§ **Material supplied**:
══════════

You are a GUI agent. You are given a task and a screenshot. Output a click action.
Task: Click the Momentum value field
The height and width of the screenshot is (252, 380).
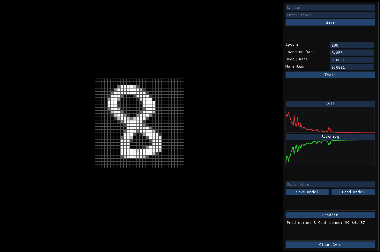352,67
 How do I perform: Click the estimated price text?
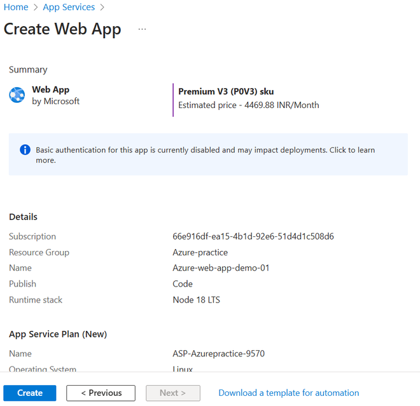pos(248,105)
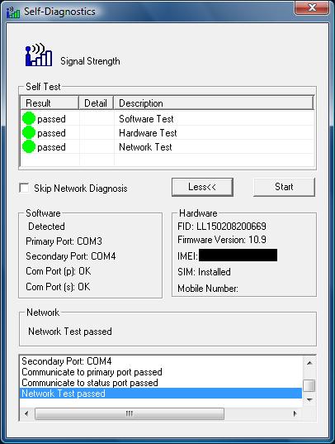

══════════

§ **About this task**: Transcribe, please, the lines from the one holding "Task: Click the Momentum value field" to the final line of the material, both included, exactly and with no extra lines, and skip the pictures.

§ **Result**:
Task: Click the Momentum value field
The height and width of the screenshot is (252, 380).
352,67
 How do I perform: Click the estimated price text?
pos(248,105)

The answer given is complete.